▸ **Excerpted data**
--
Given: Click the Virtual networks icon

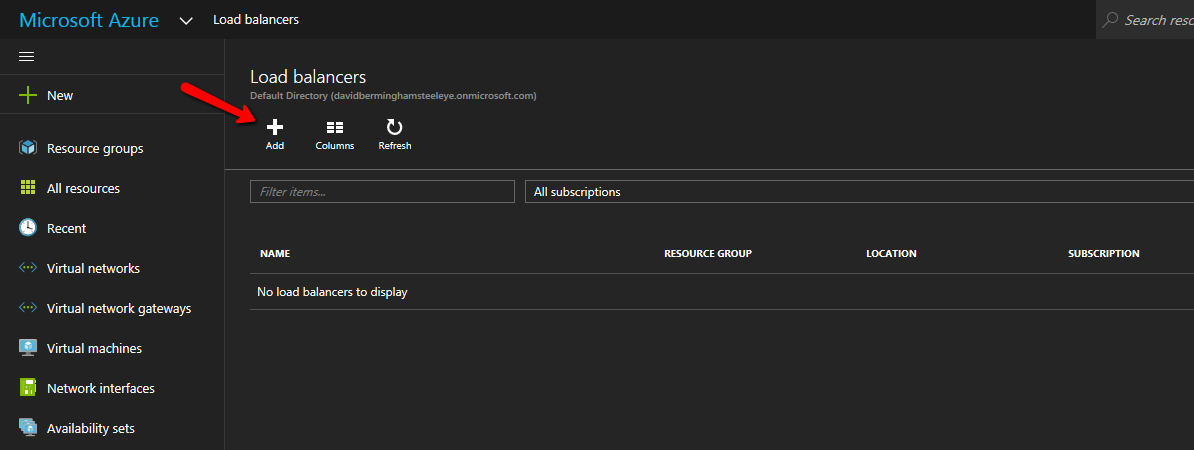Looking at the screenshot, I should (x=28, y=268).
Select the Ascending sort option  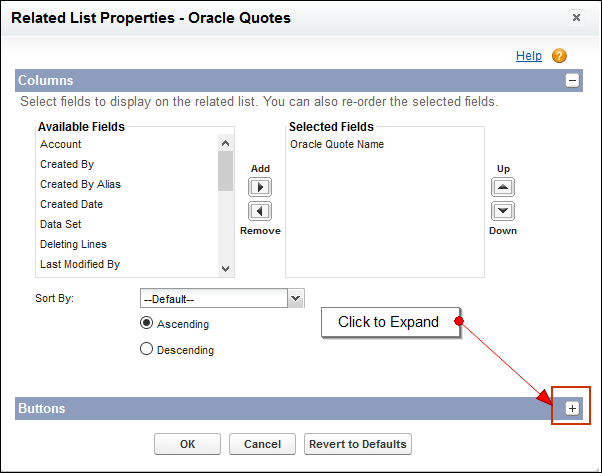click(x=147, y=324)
--
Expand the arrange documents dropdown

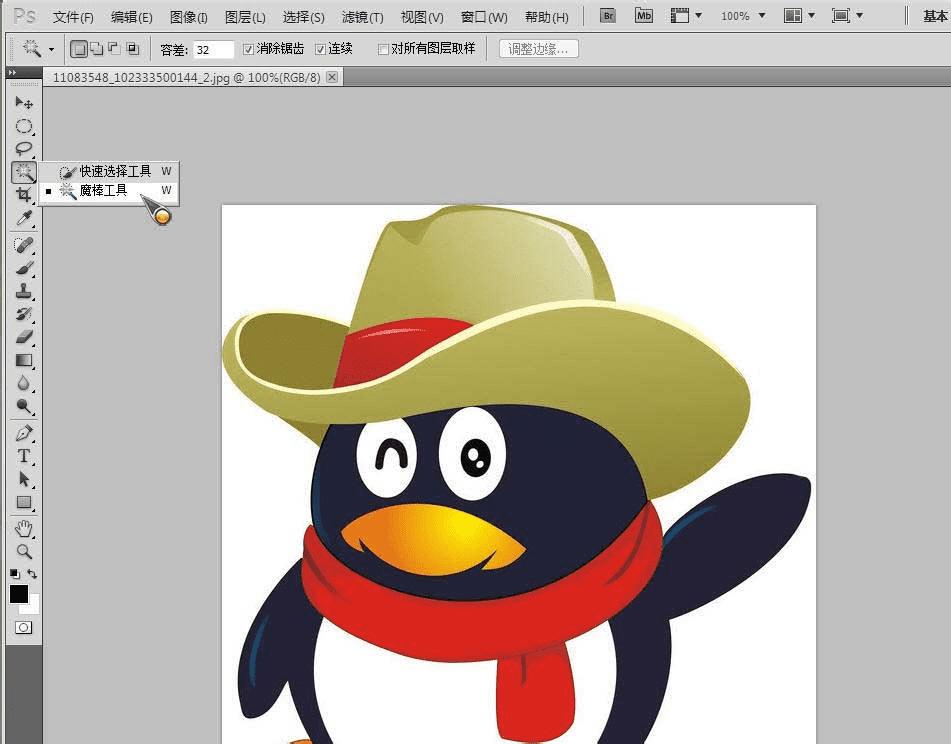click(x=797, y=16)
--
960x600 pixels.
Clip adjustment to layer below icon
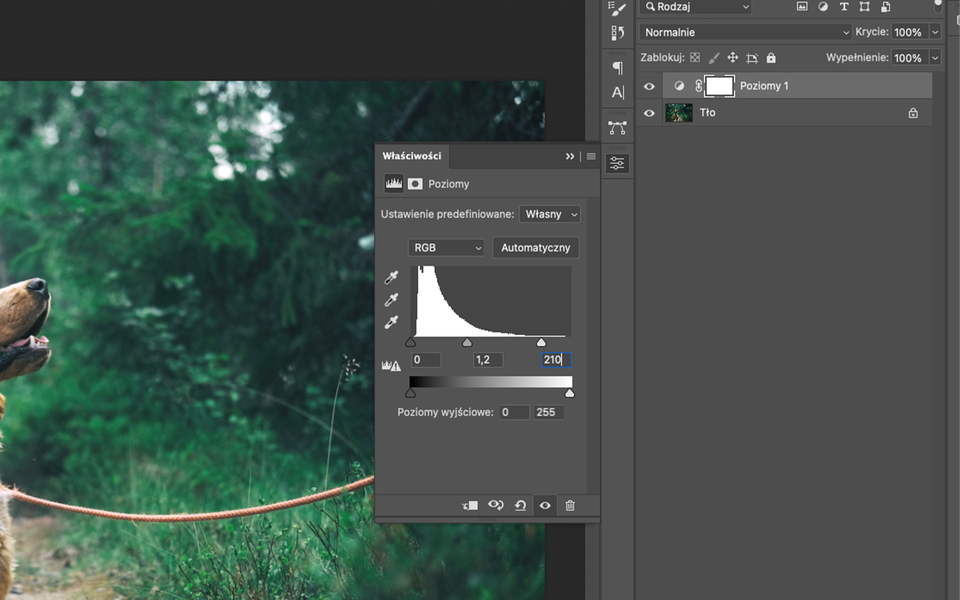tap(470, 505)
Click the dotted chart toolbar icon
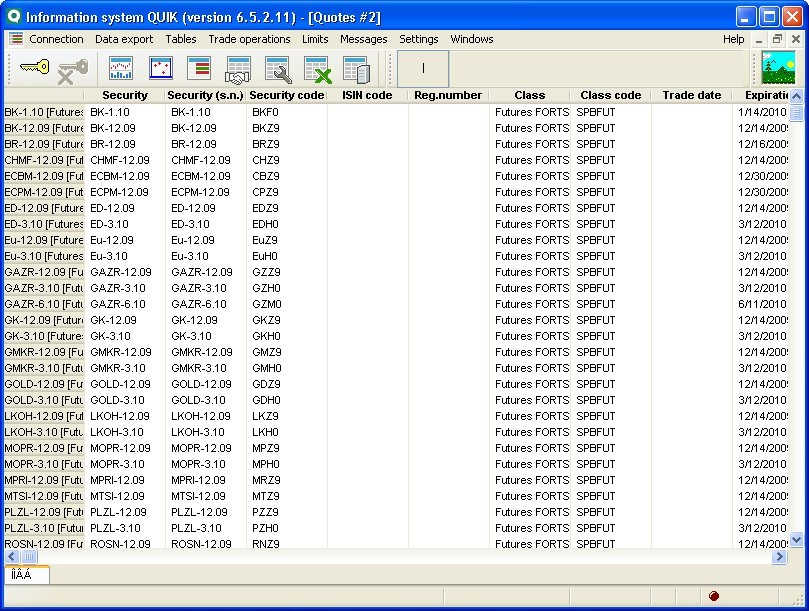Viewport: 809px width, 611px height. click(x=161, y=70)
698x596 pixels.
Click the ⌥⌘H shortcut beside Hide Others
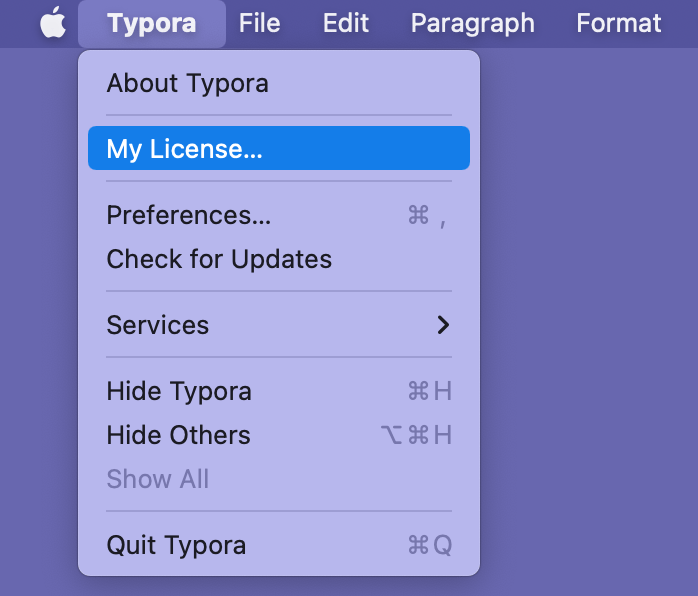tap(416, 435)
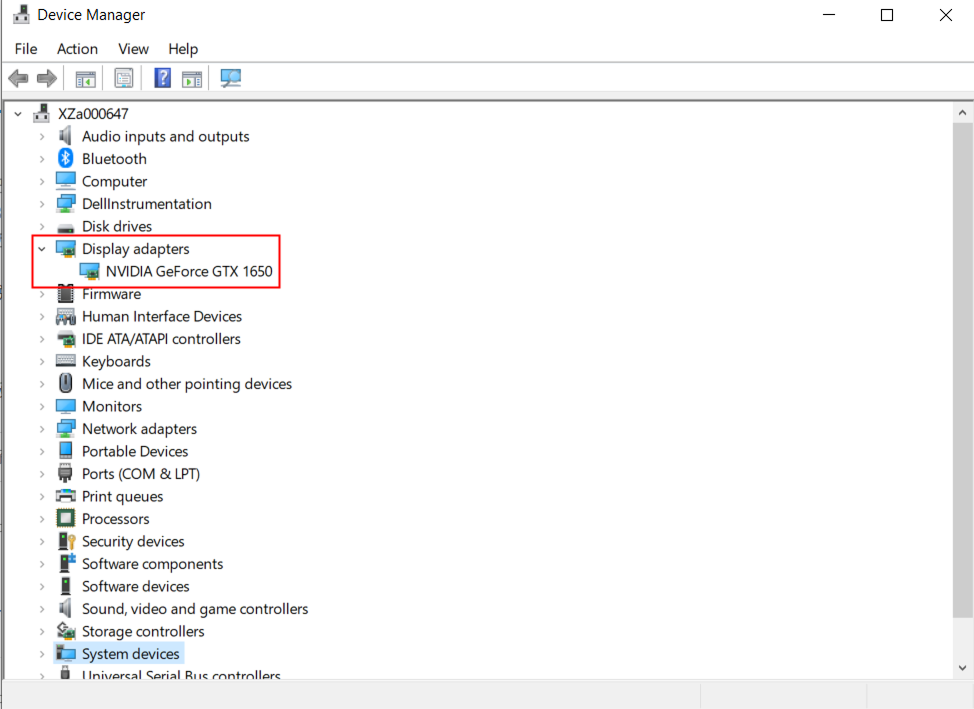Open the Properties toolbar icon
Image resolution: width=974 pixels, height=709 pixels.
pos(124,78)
--
▸ **Exercise instructions**
Copy out the part of the records above that opens with the line containing "698x596 pixels." and closes with the line containing "pos(124,78)", both of those lines included. Leave the pictures out of your copy.

▸ **Full answer**
698x596 pixels.
Click the ⌥⌘H shortcut beside Hide Others
tap(416, 435)
Open the Properties toolbar icon
Image resolution: width=974 pixels, height=709 pixels.
pos(124,78)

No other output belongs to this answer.